Should we only be staging work that shows Jewish people in a good light?
Disturbing premise of play Steinberg vs Steinberg has provoked debate among Jewish creatives
A powerful, controversial new play staged recently at JW3 has provoked much debate in the Jewish community. The premise of Steinberg v Steinberg, based on a true story, is a mock trial by two sisters of their mother, who did not take action when their father sexually abused them. Could her complicity be excused because both parents were Holocaust survivors?
Beautifully written, impeccably researched and performed by two talented actors, it references the 1960s when there were no laws in the USA protecting children from sexual abuse. Had the mother gone to the police, they would have said that no crime was being committed. But is now, when the community is receiving so much bad press, the time when this play should be aired?
“Yes,” says the playwright, Annelise Bianchini, who also stars in the show. She based Steinberg v Steinberg on her own mother’s story. “To only stage work that shows Jewish people in a good light is to bypass the shadow side of the human condition. What would this achieve? Are we trying to trick people? Our art cannot be oriented in relation to antisemites. Why should we let their racism and bias stop us from creating art that boldly delves into our complexities, flaws and unresolved traumas? After the rehearsed readings of my play, both Jews and non-Jews told me that they had experienced something similar to what happens in the story, and how much the reading meant to them and affected them. We go to the theatre to see something real, to be moved, to be challenged, and to be changed. We are just as human as the rest.”
Theatre creative Estee Stimler says: “I’m the daughter of a Holocaust survivor. I am also a theatre-maker and an advocate for Jewish stories, stories that celebrate, illuminate, and humanise who we are. In recent months, I’ve found myself increasingly at odds with a troubling trend in Jewish theatre: plays that reduce Jewish characters to symbols of trauma, dysfunction or cruelty. Works that risk reinforcing the very stereotypes and suspicions that fuel the world’s oldest hatred.
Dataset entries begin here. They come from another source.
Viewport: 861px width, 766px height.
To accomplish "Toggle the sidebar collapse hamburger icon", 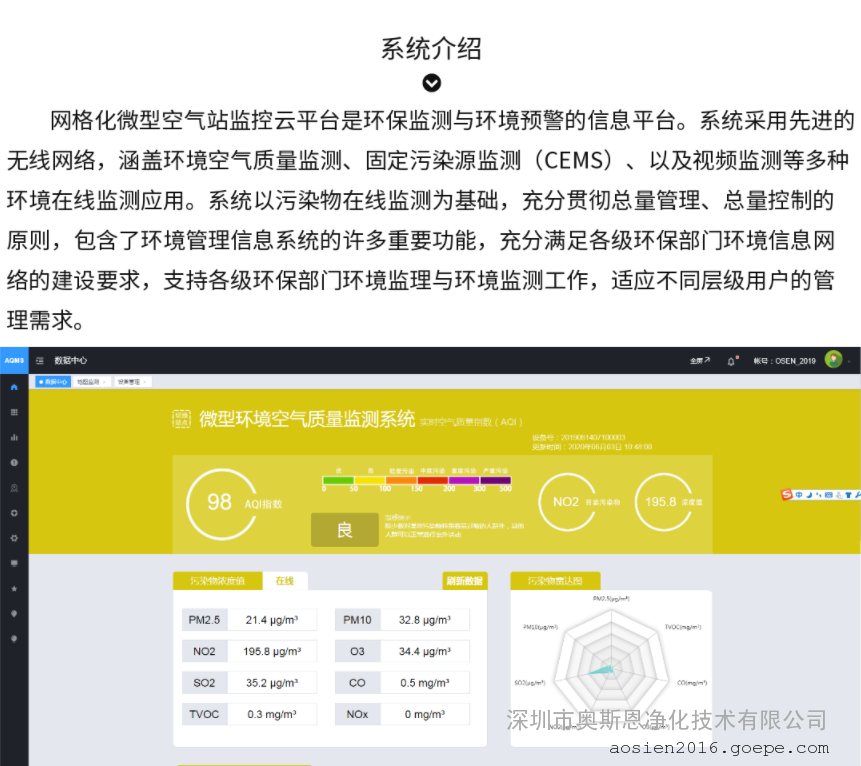I will [x=40, y=360].
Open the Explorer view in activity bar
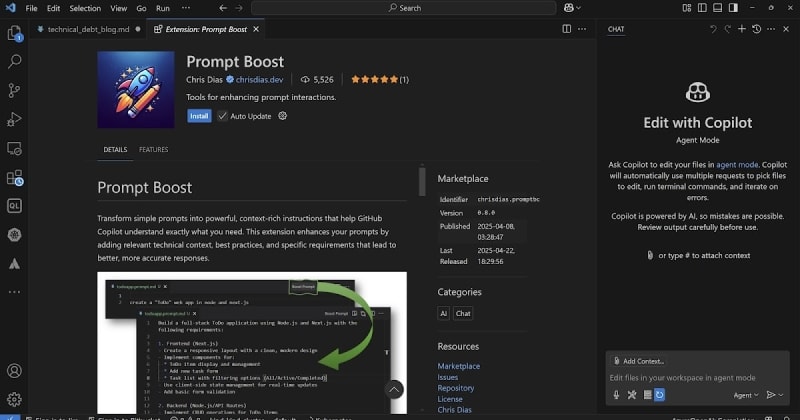Viewport: 800px width, 420px height. coord(14,33)
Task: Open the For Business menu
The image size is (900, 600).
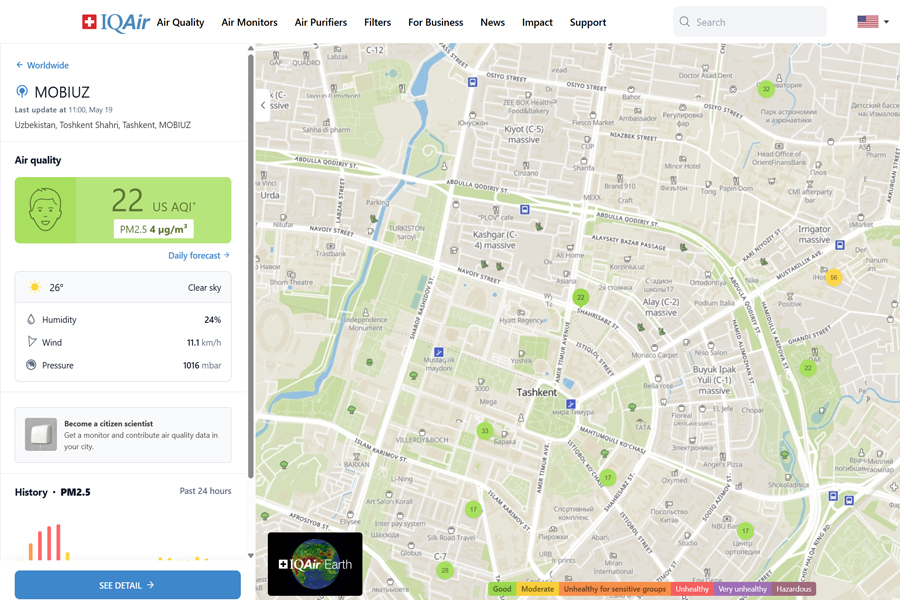Action: click(435, 22)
“Jewish creatives are vilified online. I have received death threats for speaking out. In this climate, storytelling is not neutral. Theatre doesn’t live in a vacuum; it lands in a culture already primed to misread, distort, and weaponise the stories we tell about ourselves. What is the cost of putting yet another ‘difficult’ Jewish character on stage? When a Jewish character is lovable, laughable, flawed but forgivable, we invite non-Jews to connect with us. That’s how theatre becomes a bridge, not a bludgeon. Tell Jewish stories. But tell them wisely.”
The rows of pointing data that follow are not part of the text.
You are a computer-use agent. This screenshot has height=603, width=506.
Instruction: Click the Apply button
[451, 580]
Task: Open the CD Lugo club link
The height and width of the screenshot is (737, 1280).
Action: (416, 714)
Playwright Julia Pascal says: “Sholem Asch’s early 20th century drama God of Vengeance told the story of a rabbi who kept a brothel in his basement. It has inspired many Jewish writers. I presented a scene from it in The Yiddish Queen Lear. We must always call out hypocrisy and lies within our own community. It is a Jewish tradition.”
But Maureen Lipman says: “It’s a precarious time for Jewish people everywhere and this play should probably have been put on hold.”
Last year theatre producer and actor Rachel Gaffin created Joyfully Jewish, producing new plays that are all about the joys of being Jewish and sharing them with Jewish and non-Jewish audiences alike. “There are obviously good and bad people in every culture, race and religion, so for me it’s OK to draw evil characters who happen to be Jewish, but it very much depends on the context,” she says. “A play featuring a whole cast of non-Jewish ‘good’ characters with one ‘baddie’ who happens to be Jewish would, understandably, be seen as antisemitic. But when you have a play with several Jewish characters, written by a Jewish writer, that’s going to attract a mainly Jewish audience, I think it’s legitimate to portray a complex character with questionable behaviour who is Jewish.”
Rachel Borchard Lewis, a theatre producer and trustee of Shoresh Charitable Trust whose work includes supporting Jewish arts in the UK says: “My role isn’t to protect audiences from uncomfortable truths, but to ensure that a production has purpose and integrity.”
Alastair Falk, founder of Tsitsit, the Jewish Fringe Festival says that art should challenge and make us question as much as it makes us laugh and feel good, while actress Sue Kelvin says it is the job of drama to examine humanity in all its contradictory facets.
“Since when have Jews feared the truth?” says writer, actor, director and academic Jack Klaff. “Isn’t the Jewish tradition built on the courage to ask the toughest questions? Theatre is a place for laughter, yes, but also to confront uncomfortable realities, to provoke thought, discussion, transformation and the betterment of human beings. Jews are called the People of the Argument because they search for truth.
Natan Paul Collis, founder of The Jewish Drama Association of London (JDAL) says a performance can show us in a negative light if it is “only staged between us but I cannot see the point of presenting us in a bad light to the external world”.
The last word goes to William Galinsky, director of programming and impact at JW3 where the play was staged. “Each year, more than 6,000 people come to our panto, an unashamedly vibrant, joyfully Jewish expression of our culture. But we would be doing a disservice to our community if we did not also give space for more difficult stories, told with honesty and integrity.”